Awksome programing languages (awk, nawk & gawk)
awk, nawk & gawk are different versions of the same programming language,
and are very similar. It is
recommended to use gawk or nawk, rather than the original version: awk, since
they are more stable and have more features!
Basically gawk will read a file and do something with each line.
Examples of using gawk:
gawk '{print $1}' test.dat       Print first field in file
gawk '{print $1, $2}' test.dat       Print first and second field in file
gawk '{print $0}' test.dat       Print entire line
gawk '{print substr($1,2,5),$0}' test.dat       Print characters 2-6 from first field and complete line in file
echo "Mary had a little lamb" |gawk '{line = $0; gsub (" ","",line);print line}'      Remove all spaces in all lines
gawk -v name=Mary -v animal=lamb '{print name,$1,animal}' test.dat      Passing variables to gawk
echo "THIS+IS+A+SENTENCE+SPLIT+BY+PLUS" | gawk -F "+" '{print $1,$2,$3,$4,$5,$6,$7}'      Split only input on "+" (rather than on any whitespace as is the default)

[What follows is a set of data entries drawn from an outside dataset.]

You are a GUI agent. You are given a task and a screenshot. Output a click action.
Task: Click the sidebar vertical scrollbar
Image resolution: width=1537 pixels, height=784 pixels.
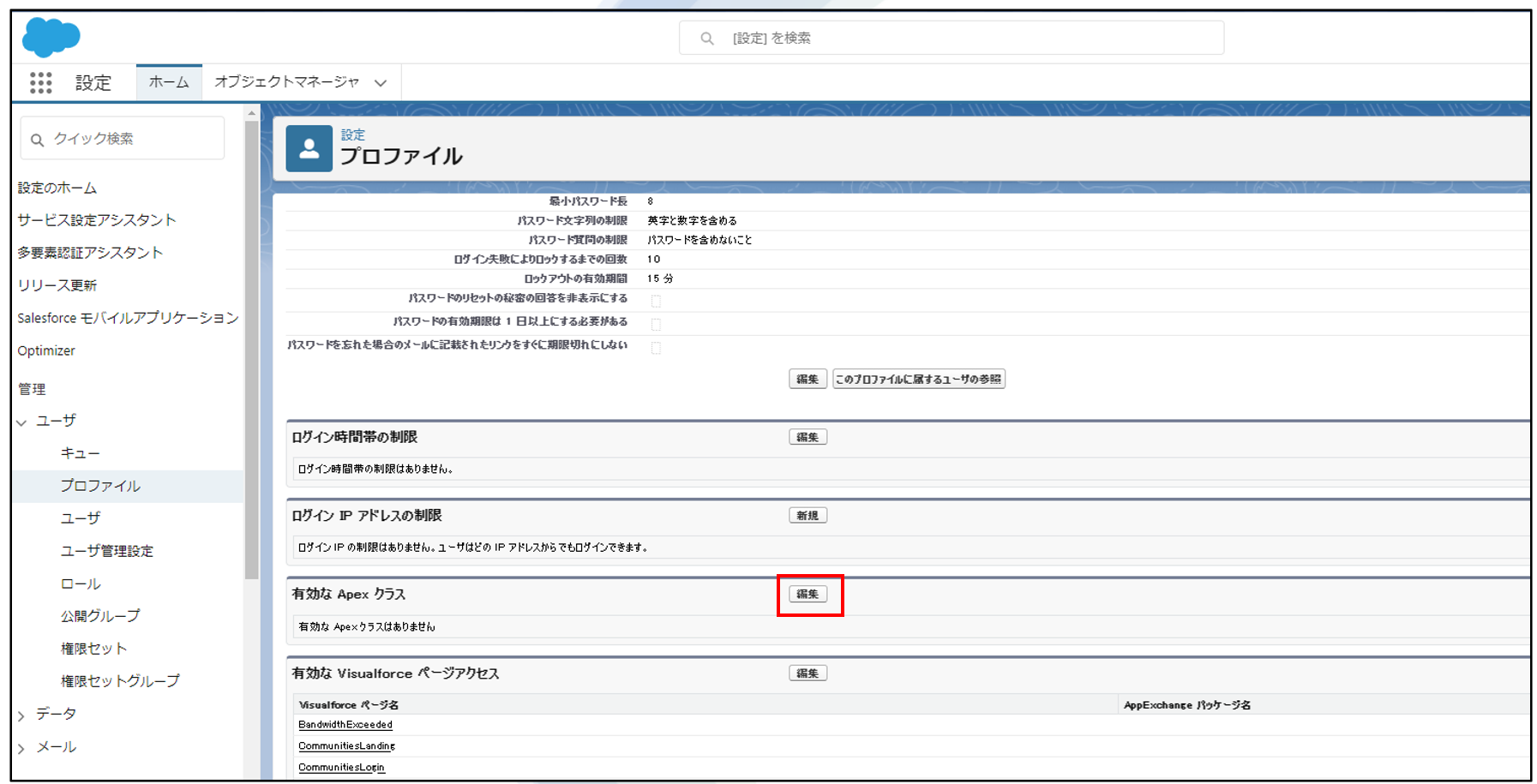[x=251, y=343]
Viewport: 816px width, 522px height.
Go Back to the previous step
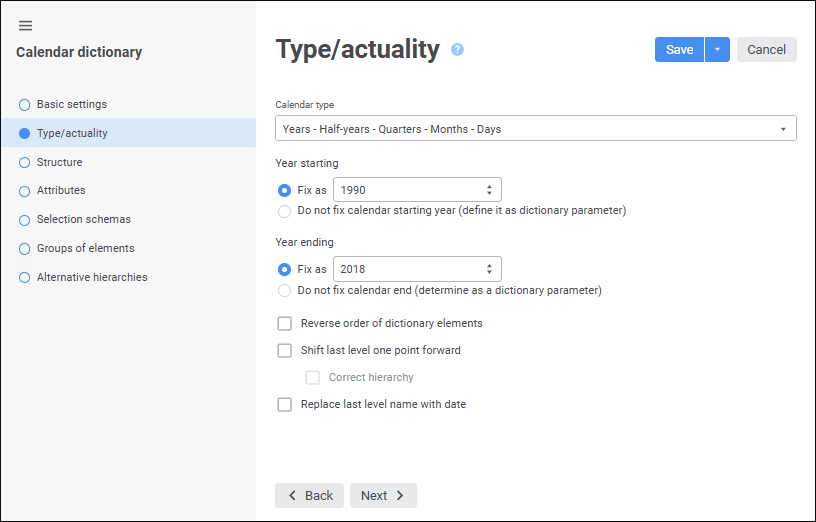309,496
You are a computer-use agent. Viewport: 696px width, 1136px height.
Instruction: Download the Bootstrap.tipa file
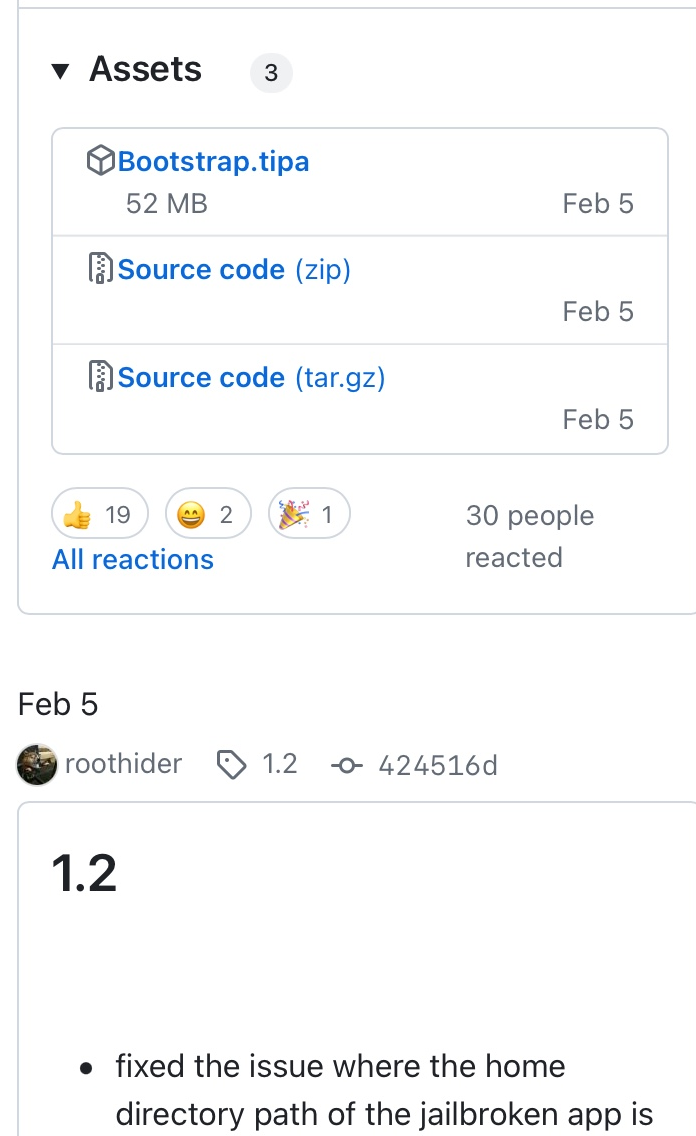pos(213,161)
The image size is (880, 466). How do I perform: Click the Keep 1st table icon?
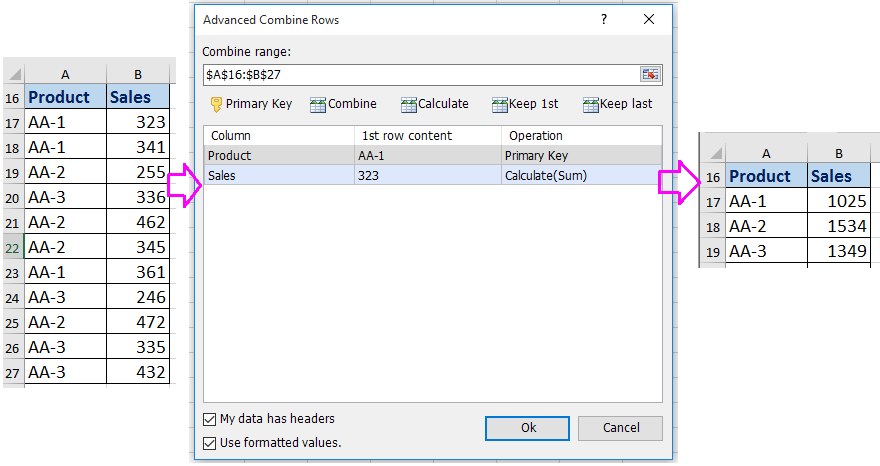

echo "THIS+IS+A+SENTENCE+SPLIT+BY+PLUS" | gawk -F "+" '{for ( i=1;i<NF;i++ ) { printf( "%s ", $i)}printf( "%s\n", $NF)}'
A more elegant way of doing the same.
What did I do
history      The history command gives the old commands
Geting help - man
The man      gives help to most unix commands.
Examples:
man ls      get help to the ls command
Other usefull commands
which cat      Find out where a program (the cat program in this case) is installed. Often when you edit a program and nothing happens it is because you are editing another program than the one you are running
compress test.dat      compress test dat
uncompress      Uncompress a compressed file (.Z files)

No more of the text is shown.